Emory is one of hundreds of thousands of veterans that suffer from PTSD related health issues. The National Council for Behavioral Health states that “approximately 730,000 men and women [experience] post-traumatic stress disorder (PTSD) and major depression.” The NCBH goes on to say, “Less than 50 percent of returning veterans in need receive any mental health treatment.” The Veterans Administration reports, “approximately 22 veterans die by suicide every day.”
“I think it’s partly because we as veterans won’t admit there is something wrong. Sometimes it’s too late and people end up taking their own lives,” Emory said. Victory Gym not only offers exercise equipment and free weights, it also offers peer led group therapy sessions, hiking, running marathons and other team building activities. Emory admitted he wasn’t going to make the gym open to civilians, but changed his mind when he realized, “it could benefit everyone by having that interaction and letting civilians know that veterans struggling with these silent demons, may just need a friend to talk to.”
Emory also offers help navigating the VA system, as it can be overwhelming for some people struggling with PTSD to get the benefits and money that can help them seek medical attention.

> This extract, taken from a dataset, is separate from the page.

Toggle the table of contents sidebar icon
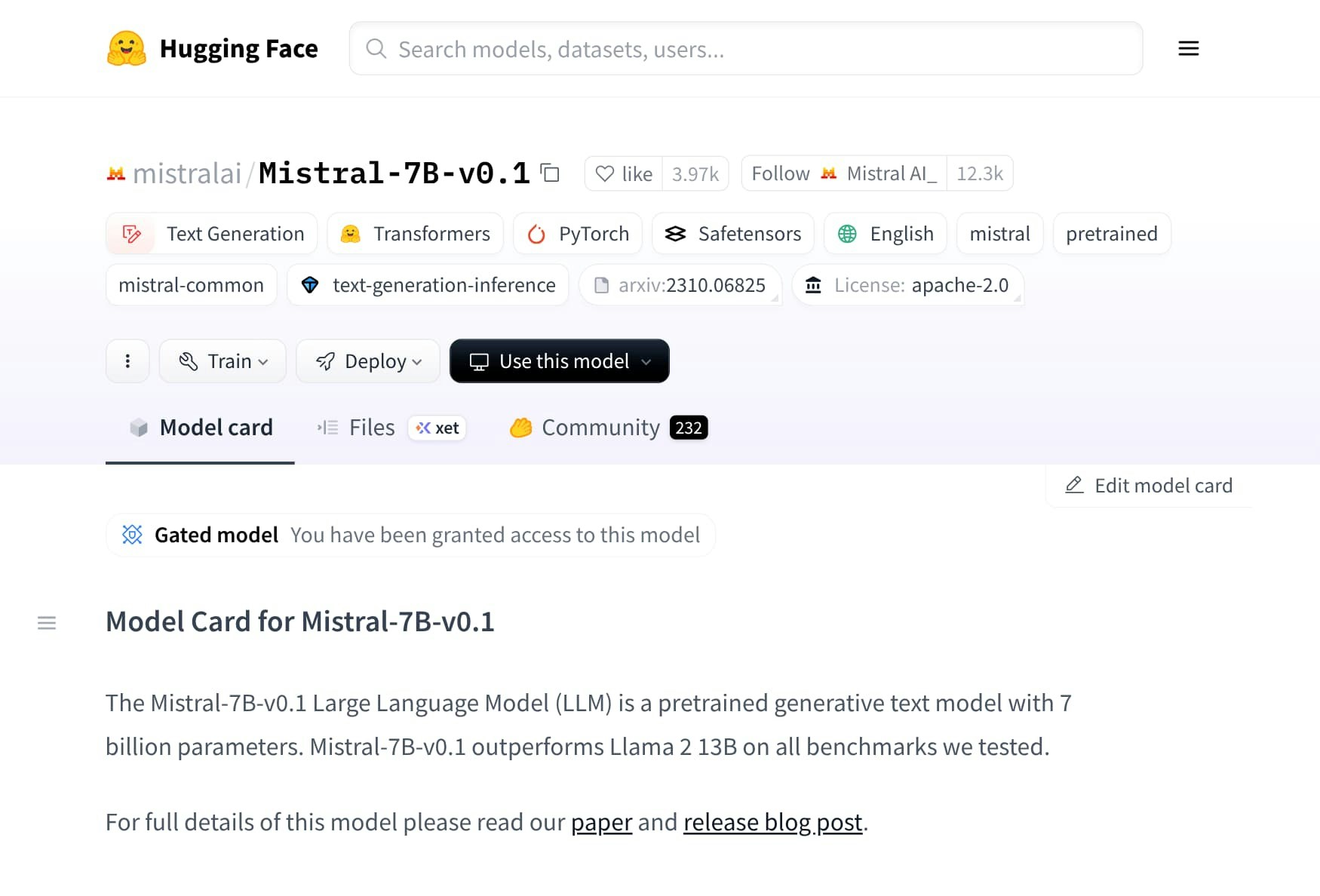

Emory experienced the challenges of seeking help. He said the chaplain he was sent to was “useless” and it took over six years to to finally get the right care he needed. He had attended “numerous group therapy sessions as well as cognitive reasoning classes through the VA,” but it wasn’t until he checked himself into an inpatient program in Kentucky that wasn’t affiliated with the VA that he said he “actually felt like he was making positive changes.”
“One of the things we do is help weed through the BS. Everyone you talk to says that they can or will help you but a lot of them don’t.” Veterans seeking benefits can experience unreturned phone calls and getting the run around on appointments. “We are helping to find the right organizations that actually make things happen for these veterans,” said Emory.
Sergeant First Class Christopher Sesnie is an active duty reservist with the Michigan Army National Guard. He served two tours in Iraq, one in 1994, the other in 2004, seeing combat both times. He is good friends with Emory; in fact, they were roommates in Iraq together in 2004. Sesnie has not been diagnosed with PTSD, but says he can recognize some signs. He says the gym “creates a trusting environment for veterans to feel like they belong. When you’re in a group of buddies that have seen the same things you have, or have similar emotional issues as you, you feel you can open up a bit more and that relieves some of that stress and anxiety.”
PTSD has affected Emory’s relationships with family and friends. “I had a short fuse with those close to me, I found myself not wanting anyone around, avoiding people and places. But it’s had positive effects too. Through treatment and learning how to cope, I’ve become closer to loved ones now than I ever was.”
Emory ends the interview expressing why Victory Gym means so much to him. “It’s helped me get back all this life I get to live! Plus, look at all the people I get to meet and help.” For Emory, that’s reward enough.